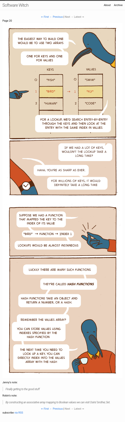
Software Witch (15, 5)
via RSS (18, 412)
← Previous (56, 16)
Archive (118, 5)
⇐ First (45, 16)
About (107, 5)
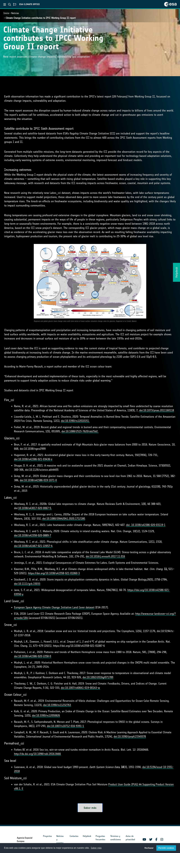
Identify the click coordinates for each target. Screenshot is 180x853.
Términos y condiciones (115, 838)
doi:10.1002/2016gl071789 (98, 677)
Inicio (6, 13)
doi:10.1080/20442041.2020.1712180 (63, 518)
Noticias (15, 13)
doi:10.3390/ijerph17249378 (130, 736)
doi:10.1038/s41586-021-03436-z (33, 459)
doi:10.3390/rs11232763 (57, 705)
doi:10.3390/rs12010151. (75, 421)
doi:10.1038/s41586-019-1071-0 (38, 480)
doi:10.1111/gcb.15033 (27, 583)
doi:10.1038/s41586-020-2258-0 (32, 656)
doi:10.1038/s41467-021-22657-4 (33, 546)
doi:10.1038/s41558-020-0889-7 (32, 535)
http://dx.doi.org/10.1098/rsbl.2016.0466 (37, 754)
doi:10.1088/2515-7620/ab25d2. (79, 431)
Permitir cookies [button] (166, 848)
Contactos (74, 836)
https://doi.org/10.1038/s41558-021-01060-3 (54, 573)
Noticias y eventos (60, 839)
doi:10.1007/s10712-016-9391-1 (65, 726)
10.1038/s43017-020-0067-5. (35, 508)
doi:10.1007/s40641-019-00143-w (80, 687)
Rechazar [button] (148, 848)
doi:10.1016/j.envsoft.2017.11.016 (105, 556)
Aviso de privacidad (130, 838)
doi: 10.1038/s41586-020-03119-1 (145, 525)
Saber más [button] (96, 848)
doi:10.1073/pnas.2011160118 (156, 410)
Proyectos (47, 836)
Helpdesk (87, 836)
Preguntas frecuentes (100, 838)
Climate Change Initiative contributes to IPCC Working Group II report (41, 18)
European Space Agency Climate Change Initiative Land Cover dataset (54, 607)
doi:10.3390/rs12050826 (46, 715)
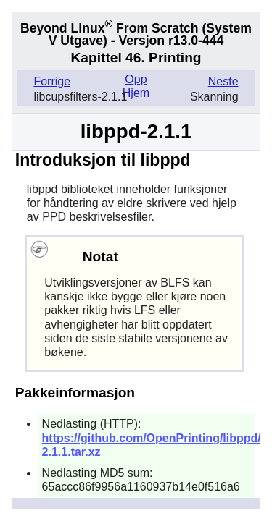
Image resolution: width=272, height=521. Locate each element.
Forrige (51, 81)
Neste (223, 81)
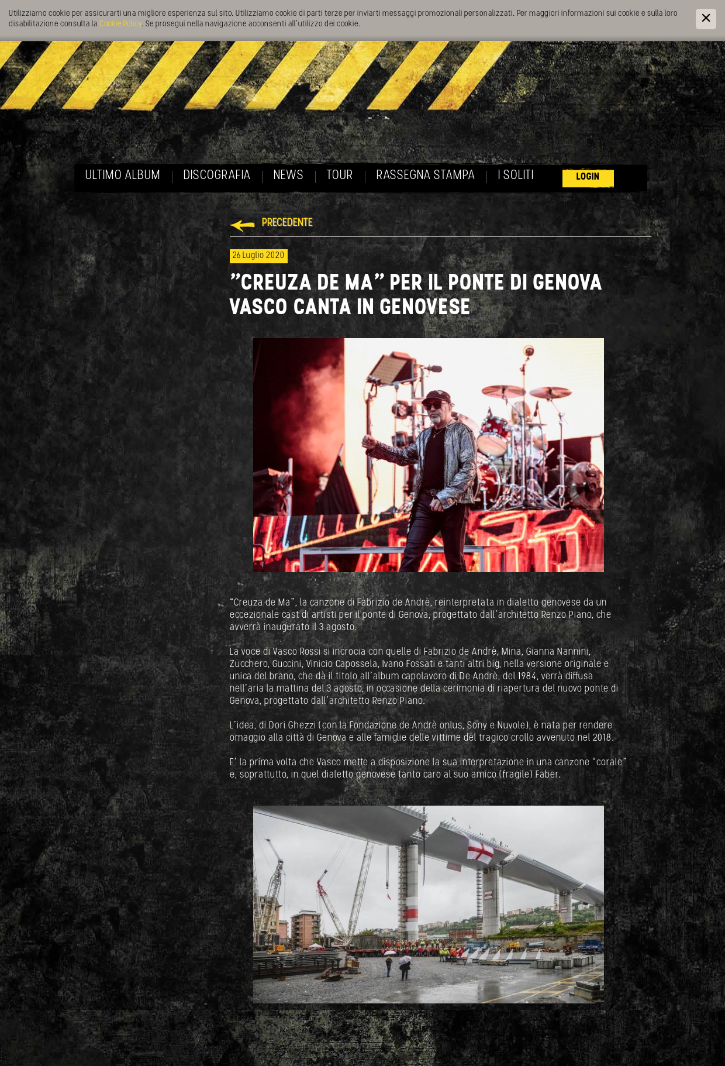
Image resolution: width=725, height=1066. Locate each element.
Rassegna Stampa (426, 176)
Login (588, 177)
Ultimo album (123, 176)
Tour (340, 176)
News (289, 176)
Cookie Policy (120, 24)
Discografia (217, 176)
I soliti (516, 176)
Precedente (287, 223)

What you have to do:
Replace "Helpdesk" with "Ayuda" in the entries from the line containing "Aviso de privacidad (130, 838)" through the end of the entries, and give those lines back with nothing else altered and the pictures left out.

Worked answer:
Aviso de privacidad (130, 838)
doi: 10.1038/s41586-020-03119-1 (145, 525)
Saber más [button] (96, 848)
doi:10.1073/pnas.2011160118 (156, 410)
Proyectos (47, 836)
Ayuda (87, 836)
Preguntas frecuentes (100, 838)
Climate Change Initiative contributes to IPCC Working Group II report (41, 18)
European Space Agency Climate Change Initiative Land Cover dataset (54, 607)
doi:10.3390/rs12050826 (46, 715)
Image resolution: width=272, height=521. Locate each element.
Forrige (51, 81)
Neste (223, 81)
Image resolution: width=725, height=1066. Locate each element.
Rassegna Stampa (426, 176)
Login (588, 177)
Ultimo album (123, 176)
Tour (340, 176)
News (289, 176)
Cookie Policy (120, 24)
Discografia (217, 176)
I soliti (516, 176)
Precedente (287, 223)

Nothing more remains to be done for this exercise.